▶ _Problem statement_: Copy out, word for word, everything in the records below from the line containing "Task: Navigate to the Рефералы page" down to the last line of the records, including both of those lines. Leave the pictures out of your answer.

▶ _Records supplied_:

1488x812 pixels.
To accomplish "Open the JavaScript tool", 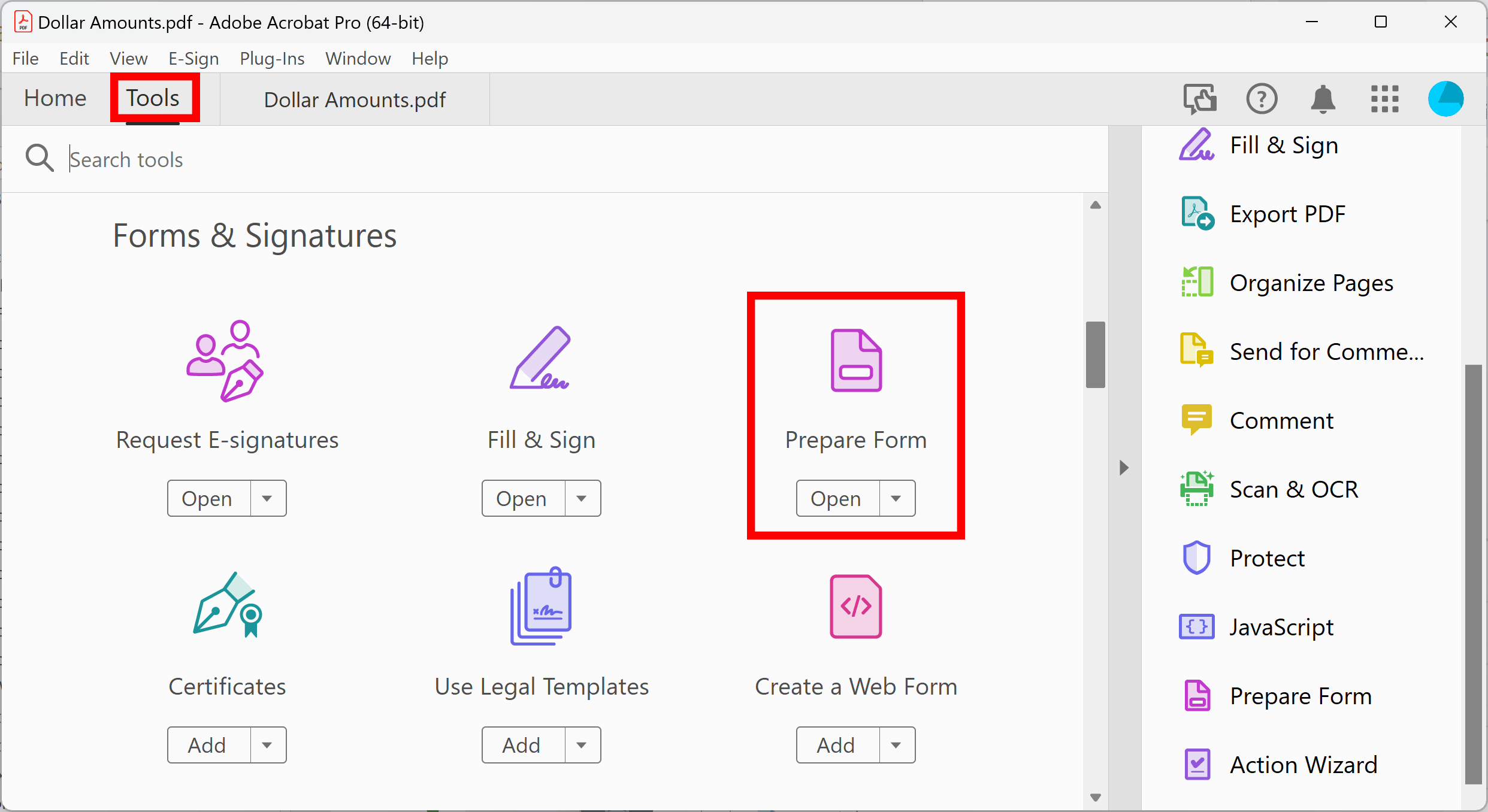I will click(1281, 626).
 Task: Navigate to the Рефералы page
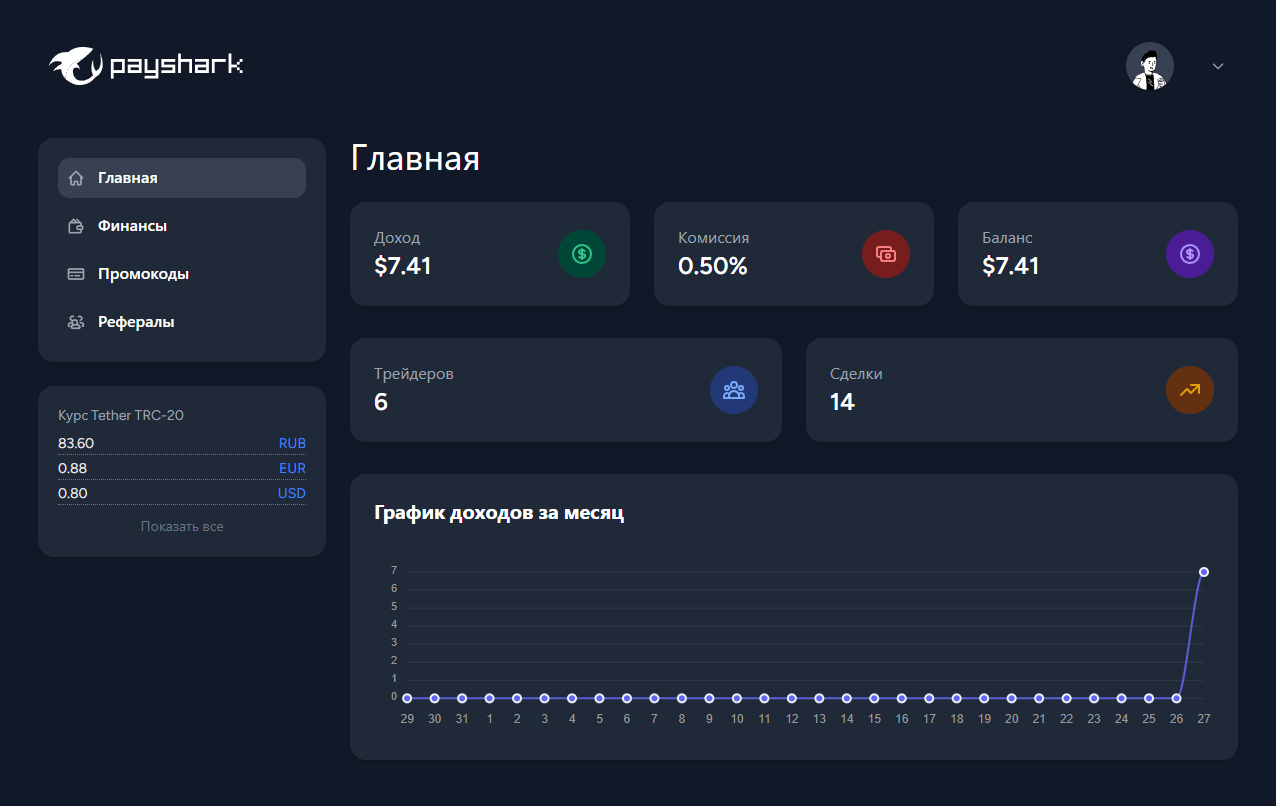(136, 322)
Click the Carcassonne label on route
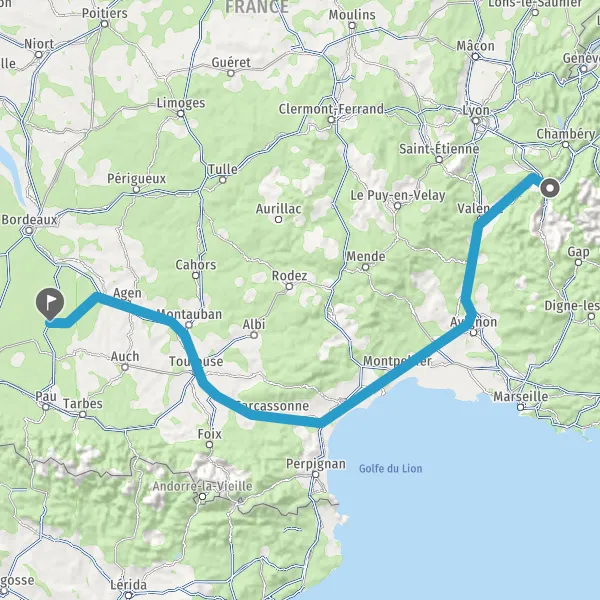 (272, 406)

▶ _Full output_:
 Task: Navigate to the Рефералы page
(136, 322)
Click the Carcassonne label on route
 (272, 406)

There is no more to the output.